Supporters pointed to peer examples such as King County and Fort Collins, where "on" and "off" years permit a bigger planning year followed by a lighter "tweak" year. Sponsors said the proposal would remove the current July 1 preliminary baseline and move the mayor's required submission date earlier to give council more time to review materials.
Not all members were persuaded. "I have to say I'm very, very skeptical," Councilmember Lynn Strasser said, pointing to jurisdictions that moved away from biennial budgeting and asking whether the model would lock councils into inaccurate multiyear projections. Strasser asked for examples of Fort Collins' strategic plans and how many cycles they have completed.
Justin Sykes, director of the Budget Management Office, told the committee the finance department saw "pros and cons" and had no definitive position yet. "I think waiting until language is drafted, waiting until we have time to sit down with other agencies" would be important before adopting the change, he said.

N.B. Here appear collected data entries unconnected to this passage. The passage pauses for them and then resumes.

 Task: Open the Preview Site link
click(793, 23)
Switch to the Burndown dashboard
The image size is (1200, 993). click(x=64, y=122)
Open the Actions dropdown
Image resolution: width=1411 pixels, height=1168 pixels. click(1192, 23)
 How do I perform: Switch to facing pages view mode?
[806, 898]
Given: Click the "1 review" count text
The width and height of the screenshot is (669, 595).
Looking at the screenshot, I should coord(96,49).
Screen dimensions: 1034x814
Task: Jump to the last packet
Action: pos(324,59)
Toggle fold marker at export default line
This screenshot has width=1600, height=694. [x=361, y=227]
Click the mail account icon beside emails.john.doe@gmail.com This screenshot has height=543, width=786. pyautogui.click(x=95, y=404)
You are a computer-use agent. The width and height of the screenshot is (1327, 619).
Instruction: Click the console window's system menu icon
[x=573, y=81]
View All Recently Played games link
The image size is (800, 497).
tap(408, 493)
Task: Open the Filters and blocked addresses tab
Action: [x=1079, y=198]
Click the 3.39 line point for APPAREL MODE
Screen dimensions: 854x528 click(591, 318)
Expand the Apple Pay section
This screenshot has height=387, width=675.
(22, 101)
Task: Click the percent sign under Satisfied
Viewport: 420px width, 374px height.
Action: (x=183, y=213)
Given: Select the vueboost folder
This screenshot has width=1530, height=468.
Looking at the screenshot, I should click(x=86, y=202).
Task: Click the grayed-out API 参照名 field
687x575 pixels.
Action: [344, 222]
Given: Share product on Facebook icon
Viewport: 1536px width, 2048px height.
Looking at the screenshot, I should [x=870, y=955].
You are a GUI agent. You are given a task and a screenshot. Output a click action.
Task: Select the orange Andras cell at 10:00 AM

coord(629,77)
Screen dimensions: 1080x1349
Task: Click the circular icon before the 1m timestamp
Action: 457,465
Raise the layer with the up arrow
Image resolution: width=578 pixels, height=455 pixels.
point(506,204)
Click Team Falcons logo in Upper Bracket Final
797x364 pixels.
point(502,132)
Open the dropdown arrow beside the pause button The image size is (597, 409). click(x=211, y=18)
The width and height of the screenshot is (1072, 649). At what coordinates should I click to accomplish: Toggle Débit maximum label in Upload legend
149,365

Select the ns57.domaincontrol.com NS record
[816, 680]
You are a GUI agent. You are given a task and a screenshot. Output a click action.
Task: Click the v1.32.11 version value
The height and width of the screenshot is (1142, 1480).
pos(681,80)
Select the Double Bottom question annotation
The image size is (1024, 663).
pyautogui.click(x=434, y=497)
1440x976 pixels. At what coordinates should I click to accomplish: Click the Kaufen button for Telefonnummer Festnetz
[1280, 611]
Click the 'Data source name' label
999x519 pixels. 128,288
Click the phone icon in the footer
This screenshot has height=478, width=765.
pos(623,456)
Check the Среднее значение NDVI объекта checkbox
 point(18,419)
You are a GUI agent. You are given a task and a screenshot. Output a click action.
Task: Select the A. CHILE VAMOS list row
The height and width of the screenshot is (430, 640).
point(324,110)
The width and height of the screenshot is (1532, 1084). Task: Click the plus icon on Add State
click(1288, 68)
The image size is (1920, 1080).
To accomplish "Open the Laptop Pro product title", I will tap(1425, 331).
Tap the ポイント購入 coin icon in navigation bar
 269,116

Members also debated whether a two‑year process would reduce council oversight or impede newly seated members. Sponsors argued the second, projected year would require reconciliation and public reporting that could strengthen accountability rather than weaken it. The committee discussed whether charter language or companion ordinances should specify hearing requirements, amendment processes and safeguards for council authority.
No formal motion or vote was taken. Sponsors said they would return to the committee with draft language and additional research; the stated outreach and procedural timeline included public meetings in February 2026 and an April committee check‑in before any decision on ballot referral.
The committee meeting ended with no action; members left the proposal open for further drafting and review.